PROVIDED TEXT
================

Solved – What does a non positive definite covariance matrix tell me about the data

covariancemultivariate analysisnormal distribution

I have a number of multivariate observations and would like to evaluate the probability density across all variables. It is assumed that the data is normally distributed. At low numbers of variables everything works as I would expect, but moving to greater numbers results in the covariance matrix becoming non positive definite.

I have reduced the problem in Matlab to:

load raw_data.mat; % matrix number-of-values x number of variables
Sigma = cov(data);
[R,err] = cholcov(Sigma, 0); % Test for pos-def done in mvnpdf.

If err>0 then Sigma is not positive definite.

================

DESCRIPTION OF THE TASK
Answer these questions using the covariance matrix post:
1. What distribution is the data assumed to follow?
2. In which software was the problem reduced?
3. What value of err shows that Sigma is not positive definite?

RECORDED DATA
================

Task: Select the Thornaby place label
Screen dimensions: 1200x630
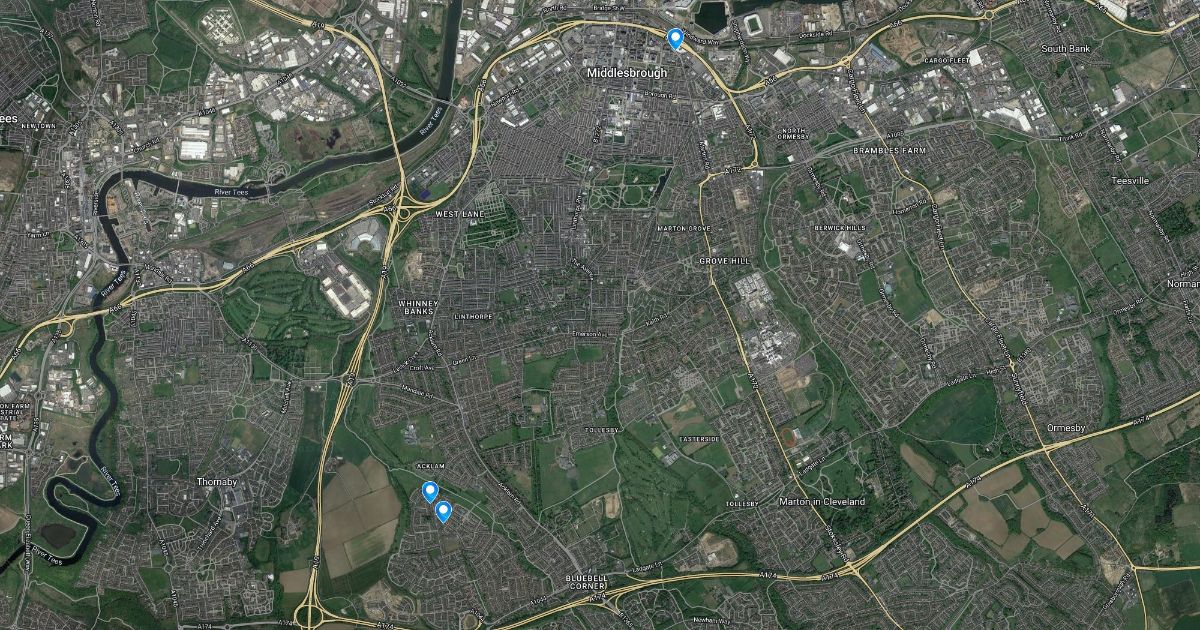Action: [216, 482]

================

EXPECTED ANSWER
1. A normal distribution.
2. Matlab.
3. An err greater than 0.